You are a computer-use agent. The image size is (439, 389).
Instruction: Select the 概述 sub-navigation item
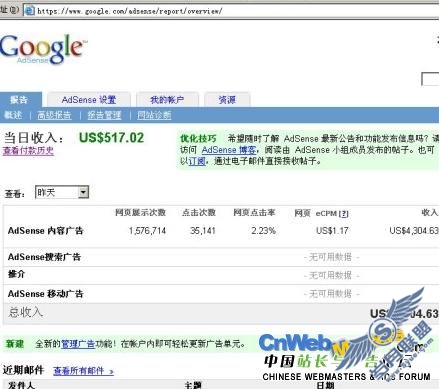(13, 115)
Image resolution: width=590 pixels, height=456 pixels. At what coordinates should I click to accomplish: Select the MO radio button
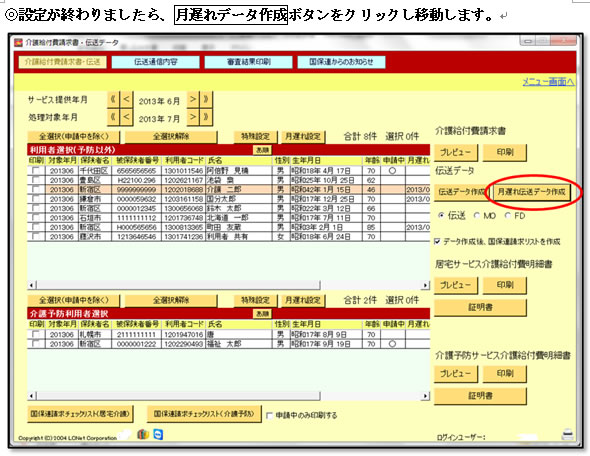pos(477,216)
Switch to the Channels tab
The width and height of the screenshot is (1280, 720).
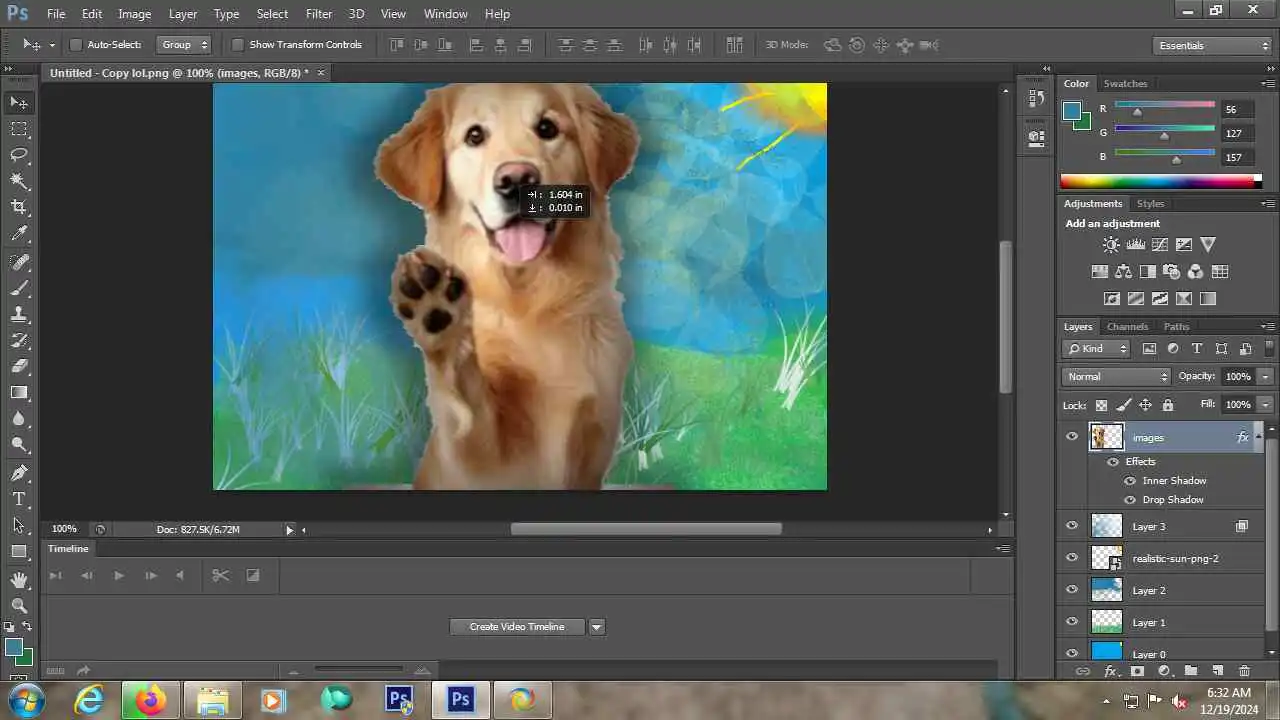coord(1127,327)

# Job:
Could you print all of the lines above word for word, leaving the pictures out?

# Solution to this task:
You are a computer-use agent. The image size is (439, 389).
Instruction: Select the 概述 sub-navigation item
(13, 115)
Image resolution: width=590 pixels, height=456 pixels. At what coordinates should I click to accomplish: Select the MO radio button
pos(477,216)
Switch to the Channels tab
The width and height of the screenshot is (1280, 720).
coord(1127,327)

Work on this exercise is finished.